Recently we received the following from one of our readers that vividly illustrates the Notch disparity:
I never realized how the Notch affected me until last week, when I learned that one of my neighbors (who is 94 and a naturalized citizen) is receiving almost $2,000 a month in Social Security. From 1952 until I retired in 1989 at the age of 67, I paid the maximum in payroll taxes. I’m currently receiving a little over $1,500 a month from Social Security — $500 a month less than he is getting!
The difference in benefits you cite from the neighbor who was born just one year prior to the start of the Notch years is indeed large — all the more so, because you were born six years later and delayed retirement two years after your full retirement age. Under normal circumstances, both the difference in your age, and the delay in starting benefits should have meant that your benefit would have been higher or at the very least, similar to that of your neighbor who was born in 1916. But the benefit disparities experienced by Notch Babies were much larger for people who delayed retirement, particularly workers like you who not only paid the maximum in taxes, but paid over more years as they worked past their full retirement age.

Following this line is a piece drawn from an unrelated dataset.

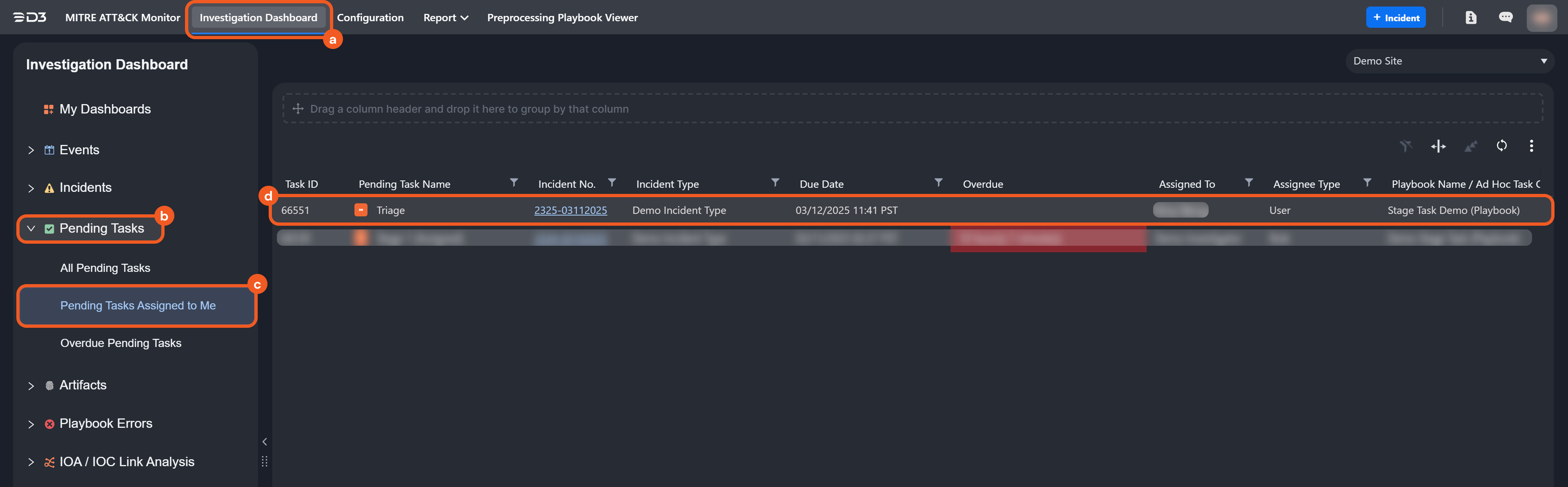Click the clear all filters icon

[1405, 146]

In 1988 the Government Accounting Office, now the Government Accountability Office, released a comprehensive report on the Notch detailing benefit formula changes that led to the lower benefits received by many Notch Babies. Among other things, for example, the number of years of earnings used in computing the initial retirement benefit was lengthening, there were changes made to mathematical calculations, and earnings after age 62 were not as advantageous as they were for your neighbor.
The size alone of your benefit disparity is just one example why TSCL maintains that The Notch Fairness Act is a very modest settlement. Passage of The Notch Fairness Act, which would provide Notch Babies born from 1917 through 1926 a choice of $5,000 payable in four annual installments or a higher monthly benefit, would bring an end to the long-sought effort for Notch reform that arose the last time Congress enacted changes to the Social Security benefit formula. We agree with you and so many other Notch Babies who have told us, that $5,000 in no way replaces the lower benefits you received over your retirement lifetime.
As of October 4, 2010, 113 Members of the House share our belief that the disparity in benefits should be settled and have signed on as co-sponsors to The Notch Fairness Act (H.R. 1067), introduced by Representative Ralph Hall (TX). In addition, a companion bill (S. 81) in the Senate was introduced by Senator David Vitter (LA). We continue to push for enactment in the final days of 2010.